-- Problem statement --
Begin at the line below that has "MFC-J 410 Series (37, 1085)" and stop after the line that has "Lexmark (16, 2214)". Please restate only those lines, word for word.

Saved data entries

═══

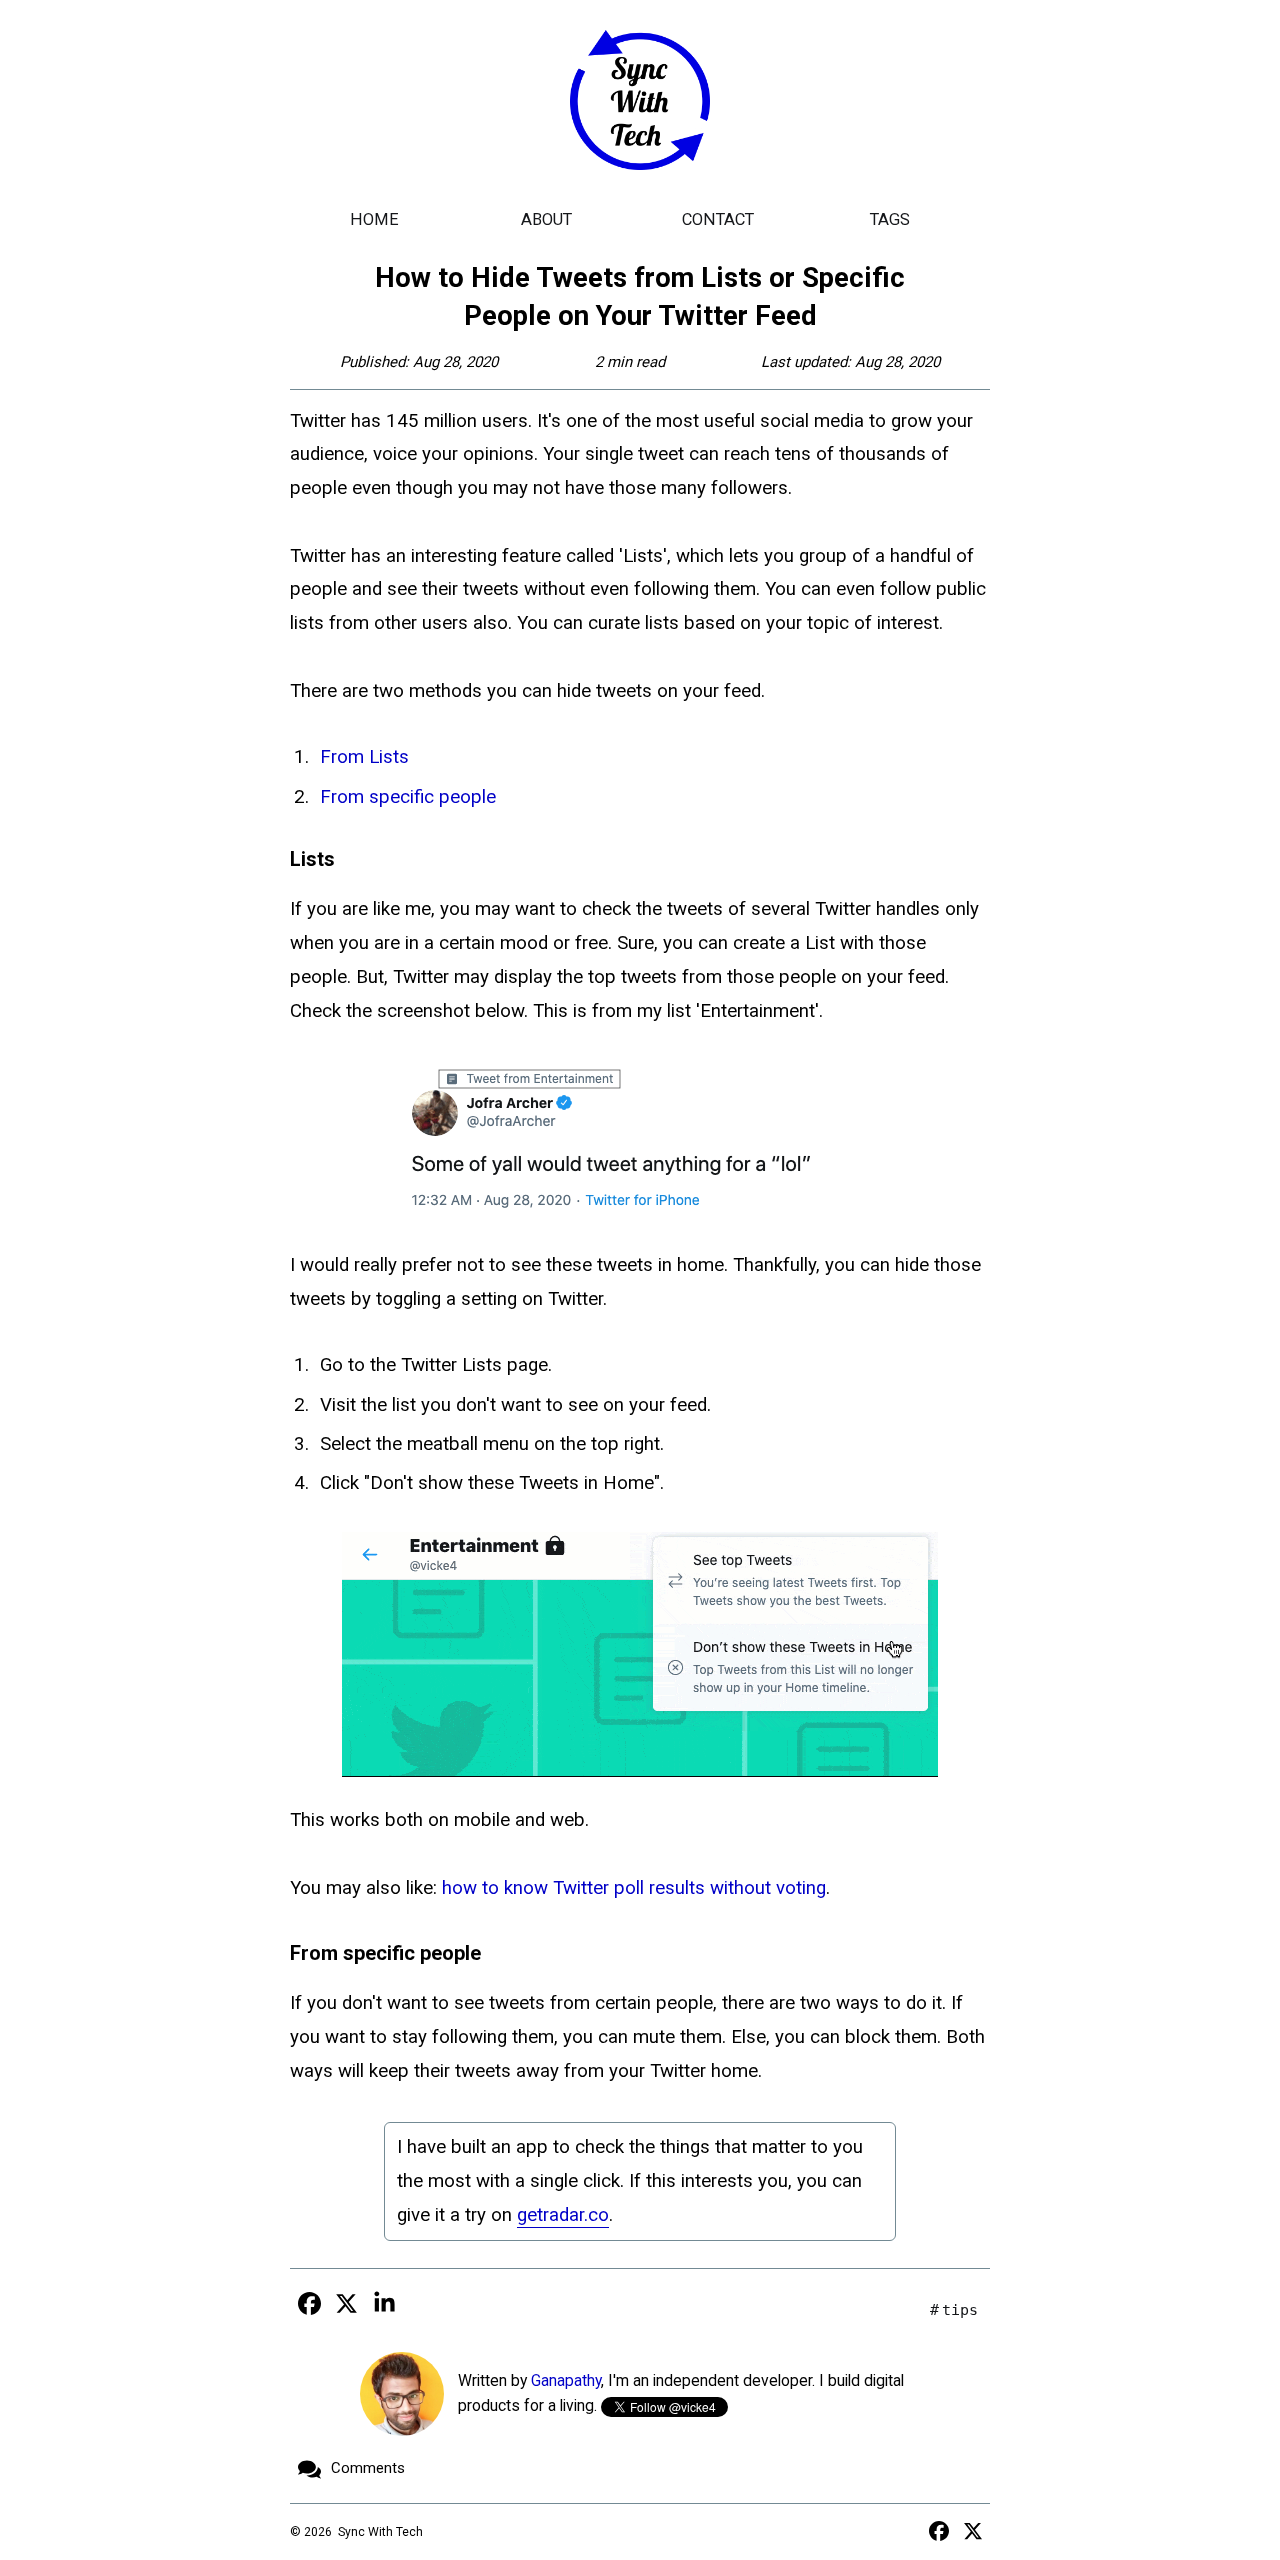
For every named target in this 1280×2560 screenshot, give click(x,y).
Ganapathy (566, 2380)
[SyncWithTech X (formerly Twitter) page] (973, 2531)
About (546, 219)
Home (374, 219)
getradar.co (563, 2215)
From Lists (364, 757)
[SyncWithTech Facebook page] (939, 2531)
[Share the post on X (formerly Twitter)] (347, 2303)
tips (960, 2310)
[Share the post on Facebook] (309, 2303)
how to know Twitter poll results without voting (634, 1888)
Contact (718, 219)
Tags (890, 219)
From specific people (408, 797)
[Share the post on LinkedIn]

═══

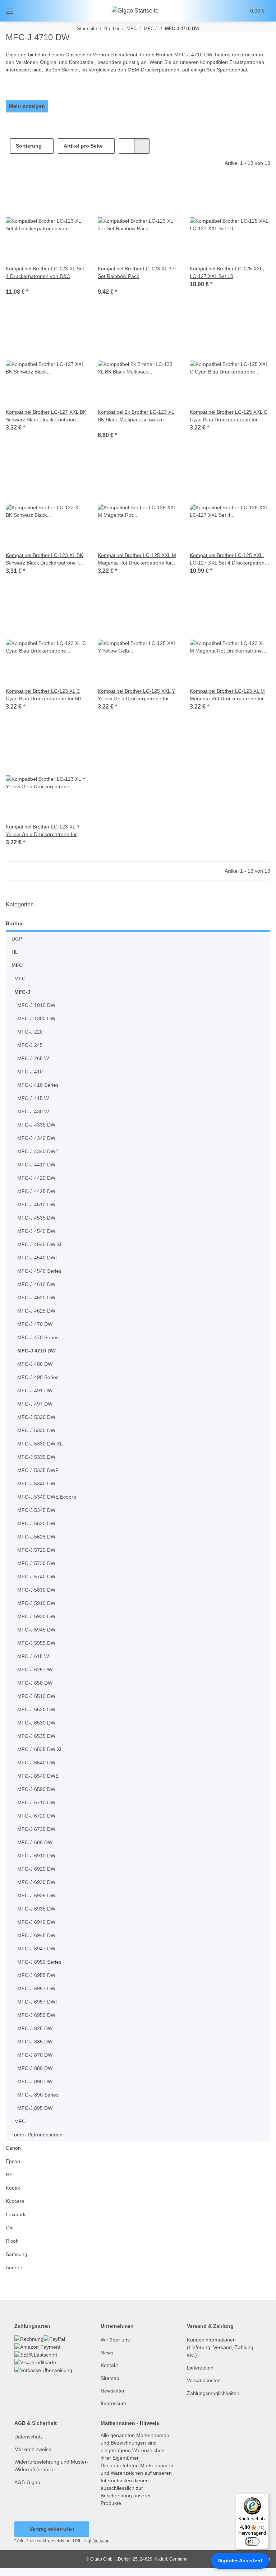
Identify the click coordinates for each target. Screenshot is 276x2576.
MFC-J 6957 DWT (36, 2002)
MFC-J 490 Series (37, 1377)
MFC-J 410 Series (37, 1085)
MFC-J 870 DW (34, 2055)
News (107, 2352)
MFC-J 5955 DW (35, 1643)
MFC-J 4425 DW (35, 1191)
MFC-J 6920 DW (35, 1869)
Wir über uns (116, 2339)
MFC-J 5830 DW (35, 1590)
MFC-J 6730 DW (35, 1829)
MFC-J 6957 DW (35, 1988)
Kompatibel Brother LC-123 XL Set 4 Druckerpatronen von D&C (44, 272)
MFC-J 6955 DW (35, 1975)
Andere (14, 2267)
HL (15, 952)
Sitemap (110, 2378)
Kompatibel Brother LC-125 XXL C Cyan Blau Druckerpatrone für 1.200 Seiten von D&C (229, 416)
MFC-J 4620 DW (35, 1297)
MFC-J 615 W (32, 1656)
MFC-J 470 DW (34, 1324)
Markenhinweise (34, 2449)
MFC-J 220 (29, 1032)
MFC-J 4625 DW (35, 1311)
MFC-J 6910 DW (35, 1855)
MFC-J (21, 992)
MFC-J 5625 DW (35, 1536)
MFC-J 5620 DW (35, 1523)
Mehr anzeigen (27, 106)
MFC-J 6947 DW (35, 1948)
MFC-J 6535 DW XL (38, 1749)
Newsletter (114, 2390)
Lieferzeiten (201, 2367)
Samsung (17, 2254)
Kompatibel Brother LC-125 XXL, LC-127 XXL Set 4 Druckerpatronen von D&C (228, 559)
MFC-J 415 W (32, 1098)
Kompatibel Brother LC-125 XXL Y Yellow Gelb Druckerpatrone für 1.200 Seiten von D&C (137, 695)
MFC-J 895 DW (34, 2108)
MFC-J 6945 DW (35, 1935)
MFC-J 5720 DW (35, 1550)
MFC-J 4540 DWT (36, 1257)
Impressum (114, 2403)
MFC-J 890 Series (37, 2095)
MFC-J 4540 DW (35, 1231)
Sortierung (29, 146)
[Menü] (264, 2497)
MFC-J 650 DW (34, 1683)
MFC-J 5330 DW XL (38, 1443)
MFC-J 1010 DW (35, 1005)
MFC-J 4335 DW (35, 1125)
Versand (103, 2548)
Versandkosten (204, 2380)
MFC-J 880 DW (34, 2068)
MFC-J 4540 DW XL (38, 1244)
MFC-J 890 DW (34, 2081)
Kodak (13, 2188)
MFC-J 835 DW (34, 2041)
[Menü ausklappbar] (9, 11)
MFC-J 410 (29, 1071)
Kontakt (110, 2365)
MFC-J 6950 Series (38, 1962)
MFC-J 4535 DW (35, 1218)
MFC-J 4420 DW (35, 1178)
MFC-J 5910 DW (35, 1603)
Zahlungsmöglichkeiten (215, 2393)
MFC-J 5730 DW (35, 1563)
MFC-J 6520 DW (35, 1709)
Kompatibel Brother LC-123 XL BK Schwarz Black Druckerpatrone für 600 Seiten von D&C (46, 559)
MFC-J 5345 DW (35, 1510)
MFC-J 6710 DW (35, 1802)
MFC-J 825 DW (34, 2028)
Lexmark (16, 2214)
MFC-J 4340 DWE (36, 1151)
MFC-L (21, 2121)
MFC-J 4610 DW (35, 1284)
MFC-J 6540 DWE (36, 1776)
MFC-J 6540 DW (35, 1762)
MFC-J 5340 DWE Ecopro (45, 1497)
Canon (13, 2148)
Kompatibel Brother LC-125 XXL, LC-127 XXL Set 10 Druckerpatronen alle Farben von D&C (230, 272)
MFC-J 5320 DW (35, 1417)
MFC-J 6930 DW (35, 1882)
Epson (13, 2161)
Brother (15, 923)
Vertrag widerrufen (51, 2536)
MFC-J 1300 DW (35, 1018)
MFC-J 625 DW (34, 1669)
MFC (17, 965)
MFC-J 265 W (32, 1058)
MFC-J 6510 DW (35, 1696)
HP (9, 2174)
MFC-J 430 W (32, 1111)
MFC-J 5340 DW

═══

-- Output of the task --
MFC-J 410 Series (37, 1085)
MFC-J 870 DW (34, 2055)
News (107, 2352)
MFC-J 5955 DW (35, 1643)
MFC-J 4425 DW (35, 1191)
MFC-J 6920 DW (35, 1869)
Wir über uns (116, 2339)
MFC-J 5830 DW (35, 1590)
MFC-J 6730 DW (35, 1829)
MFC-J 6957 DW (35, 1988)
Kompatibel Brother LC-123 XL Set 4 Druckerpatronen von D&C (44, 272)
MFC-J 6955 DW (35, 1975)
Andere (14, 2267)
HL (15, 952)
Sitemap (110, 2378)
Kompatibel Brother LC-125 XXL C Cyan Blau Druckerpatrone für 1.200 Seiten von D&C (229, 416)
MFC-J 4620 DW (35, 1297)
MFC-J 615 W (32, 1656)
MFC-J 470 DW (34, 1324)
Markenhinweise (34, 2449)
MFC-J 220 (29, 1032)
MFC-J 4625 DW (35, 1311)
MFC-J 6910 DW (35, 1855)
MFC-J (21, 992)
MFC-J 5625 DW (35, 1536)
MFC-J 5620 DW (35, 1523)
Mehr anzeigen (27, 106)
MFC-J 6947 DW (35, 1948)
MFC-J 6535 DW XL (38, 1749)
Newsletter (114, 2390)
Lieferzeiten (201, 2367)
Samsung (17, 2254)
Kompatibel Brother LC-125 XXL, LC-127 XXL Set 4 Druckerpatronen von D&C (228, 559)
MFC-J 415 W (32, 1098)
Kompatibel Brother LC-125 XXL Y Yellow Gelb Druckerpatrone für 1.200 Seiten von D&C (137, 695)
MFC-J 895 DW (34, 2108)
MFC-J 6945 DW (35, 1935)
MFC-J 5720 DW (35, 1550)
MFC-J 4540 DWT (36, 1257)
Impressum (114, 2403)
MFC-J 890 Series (37, 2095)
MFC-J 4540 DW (35, 1231)
Sortierung (29, 146)
[Menü] (264, 2497)
MFC-J 650 DW (34, 1683)
MFC-J 5330 DW XL (38, 1443)
MFC-J 1010 DW (35, 1005)
MFC-J 4335 DW (35, 1125)
Versand (103, 2548)
Versandkosten (204, 2380)
MFC-J 880 DW (34, 2068)
MFC-J 4540 DW XL (38, 1244)
MFC-J 890 DW (34, 2081)
Kodak (13, 2188)
MFC-J 835 DW (34, 2041)
[Menü ausklappbar] (9, 11)
MFC-J 410 (29, 1071)
Kontakt (110, 2365)
MFC-J 6950 Series (38, 1962)
MFC-J 4535 DW (35, 1218)
MFC-J 4420 DW (35, 1178)
MFC-J 5910 DW (35, 1603)
Zahlungsmöglichkeiten (215, 2393)
MFC-J 5730 DW (35, 1563)
MFC-J 6520 DW (35, 1709)
Kompatibel Brother LC-123 XL BK Schwarz Black Druckerpatrone für 600 Seiten von D&C (46, 559)
MFC-J 5345 DW (35, 1510)
MFC-J 6710 DW (35, 1802)
MFC-J 825 DW (34, 2028)
Lexmark (16, 2214)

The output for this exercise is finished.